Ministers agreed that the latest restrictions will apply within the Belfast City Council area, as well as the town of Ballymena and the adjoining postcode area of BT43, as well as in BT28 and BT29, which cover Crumlin and part of Lisburn.

In those areas, people from different households are to be prohibited from meeting in private homes, and the numbers allowed to meet in gardens will be limited to no more than six from two households.


There are a number of exemptions, including for child care and other caring responsibilities. People have also been advised to avoid unnecessary travel and to work from home where possible, and to limit visits to care homes and hospitals.

These were areas, First Minister Arlene Foster said, "where the spread is of particular concern, where cases are double or treble the average rate for the province".

The measures will become law from next week and remain in force for a minimum of two weeks, but Ms Foster and Deputy First Minister Michelle O’Neill urged people to begin following them immediately.
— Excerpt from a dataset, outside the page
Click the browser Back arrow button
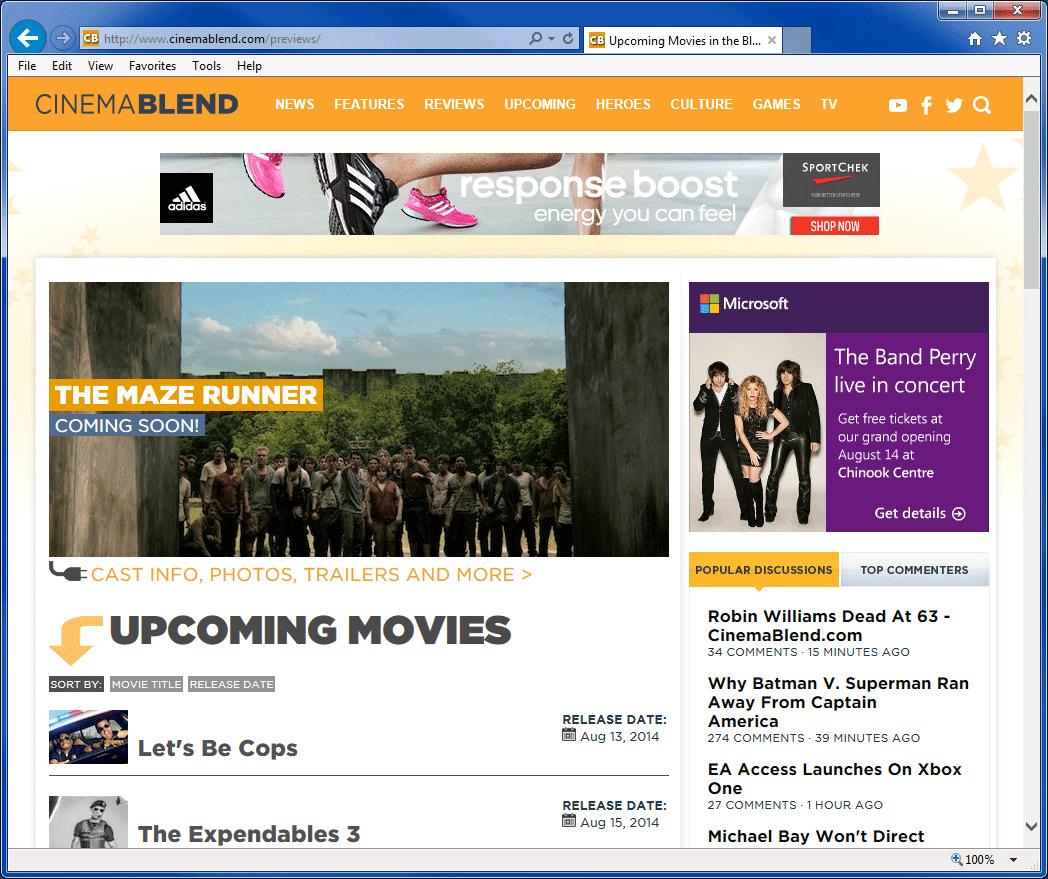The height and width of the screenshot is (879, 1048). tap(28, 39)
Speaking at a Stormont press conference, Ms O’Neill described the new measures as “necessary and proportionate in the context of the public health crisis that is upon us”.


She said action had to be taken in the “hotspots” and warned that other postcode areas could be added. “It’s important that people who live outside these areas do not think that they are invincible.”

The North’s Department of Health on Thursday reported one further Covid-19 death, brings the total number of fatalities recorded by it to 568. An additional 78 people tested positive for coronavirus, bring to 8,035 the total number of confirmed cases in the North since the pandemic began.

Ms Foster also warned of the dangers of house parties and gatherings in private homes, which have been linked to the increase in cases.

The Police Service of Northern Ireland said it had issued 10 community resolution notices and eight fixed penalty notices after being called to house parties in the student Holyland area of Belfast in the early hours of Thursday. This follows a series of arrests for a number of offences in the area in recent day, police said.

Chief Inspector Gavin Kirkpatrick said they had given “advice and guidance at a number of residential properties” but “18 of those people we spoke with failed to understand the seriousness of the situation”, and at one house “we discovered a group of people hiding in a small bathroom”.

Ms Foster said: “The villain is not businesses, where customer behaviours are regulated. It is in our homes - it is the house party, it is the dinner party, it is a few people coming round for drinks or coffee.

"Complacency is our enemy," she said, adding that everyone in Northern Ireland should "think carefully about your actions" and "ensure you do the right thing to protect yourself, to protect others."